CAPÍTULO III
WHITECHAPEL

—A PROPÓSITO, HOLMES, ¿qué pasó con Wiggins? —le hice la pregunta ya tarde, a la siguiente mañana, en las habitaciones de Baker Street.

Habíamos tomado una simple cena de ambigú la noche anterior, en la estación, después de nuestro regreso del castillo Shires, y entonces Holmes había dicho:

—El joven pianista norteamericano, Benton, toca esta noche en el Albert Hall. Lo recomiendo calurosamente, Watson.

—Yo no estaba enterado de que Estados Unidos hubiera producido algún gran talento para el piano.

Holmes se había echado a reír.

—¡Vamos, vamos, mi buen amigo, deje tranquilos a los norteamericanos! Ha pasado más de un siglo ya para ahora, y les ha estado yendo bastante bien por allá.

—¿Desea que lo acompañe? Me agradará sobremanera.

—Le estaba sugiriendo el concierto para usted. Tengo unas cuantas investigaciones que me bullen en la cabeza, que es mejor que se hagan por la noche.

—En ese caso, prefiero la butaca junto al fuego y uno de sus fascinantes libros.

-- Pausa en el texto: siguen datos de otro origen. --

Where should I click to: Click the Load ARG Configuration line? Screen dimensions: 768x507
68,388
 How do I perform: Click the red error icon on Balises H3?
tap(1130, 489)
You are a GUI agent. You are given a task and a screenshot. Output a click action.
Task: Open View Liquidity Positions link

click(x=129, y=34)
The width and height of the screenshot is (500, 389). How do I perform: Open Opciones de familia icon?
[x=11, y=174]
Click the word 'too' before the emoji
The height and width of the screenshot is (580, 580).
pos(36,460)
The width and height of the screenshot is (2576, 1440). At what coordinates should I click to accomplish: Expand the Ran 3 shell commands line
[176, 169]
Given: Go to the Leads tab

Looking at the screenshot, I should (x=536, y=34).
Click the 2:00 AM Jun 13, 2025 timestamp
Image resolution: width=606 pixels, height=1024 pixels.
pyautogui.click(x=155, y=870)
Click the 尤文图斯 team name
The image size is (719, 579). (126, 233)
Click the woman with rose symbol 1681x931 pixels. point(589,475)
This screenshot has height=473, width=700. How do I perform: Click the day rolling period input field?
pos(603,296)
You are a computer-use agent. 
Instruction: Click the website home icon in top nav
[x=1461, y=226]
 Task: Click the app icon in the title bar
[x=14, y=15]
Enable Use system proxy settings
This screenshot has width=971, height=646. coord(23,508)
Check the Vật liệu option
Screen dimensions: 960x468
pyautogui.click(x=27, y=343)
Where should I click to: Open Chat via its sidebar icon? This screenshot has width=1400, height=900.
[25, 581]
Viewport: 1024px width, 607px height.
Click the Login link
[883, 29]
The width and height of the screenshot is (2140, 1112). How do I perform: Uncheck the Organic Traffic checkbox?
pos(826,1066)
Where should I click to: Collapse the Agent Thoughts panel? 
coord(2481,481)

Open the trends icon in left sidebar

—Le recomiendo uno que he adquirido recientemente. La cabaña del tío Tom, por una dama estadounidense llamada Stowe. Un libro lúgubre, escrito para incitar a la nación a que corrija una gran injusticia. Creo que fue una de las causas de la guerra entre los Estados. Quizá más tarde me reúna con usted para tomar una copa.

Sin embargo, Holmes regresó sumamente tarde, después de que yo me había metido en la cama. No me despertó, así que nuestro encuentro siguiente fue en el desayuno. Confiaba en recibir su versión del trabajo nocturno, pero no me ofreció ninguna. Ni tampoco parecía tener prisa para proseguir con el asunto pendiente, descansando perezosamente en su bata color gris rata, disfrutando su té y llenando el cuarto con la humareda pesada de su pipa de barro.

Se produjo un estruendo en las escaleras, y una docena de los pilluelos más sucios y harapientos de Londres se precipitaron en el aposento. Era la increíble banda callejera, a la que él llamaba variadamente: departamento de policía privada de la calle Baker y los irregulares de la calle Baker.

—¡Firmes! —ordenó Holmes, y los rapazuelos se pusieron en fila y presentaron sus pequeños rostros en lo que evidentemente consideraron que era una postura militar.

—Ahora bien, ¿la han hallado?

—Sí señor —contestó uno de la banda.

—¡Fui yo, señor! —interpuso otro con viveza, sonriéndose y enseñando huecos en donde faltaban tres dientes.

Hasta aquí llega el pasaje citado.